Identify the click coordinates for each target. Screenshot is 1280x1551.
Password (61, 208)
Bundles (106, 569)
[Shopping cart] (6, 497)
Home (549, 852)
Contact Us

**HOW TO COMPLETE THIS TASK**.
Each record has to be given again exactly as written.

**ANSWER TO THE EXERCISE**.
Identify the click coordinates for each target. Screenshot is 1280x1551.
Password (61, 208)
Bundles (106, 569)
[Shopping cart] (6, 497)
Home (549, 852)
Contact Us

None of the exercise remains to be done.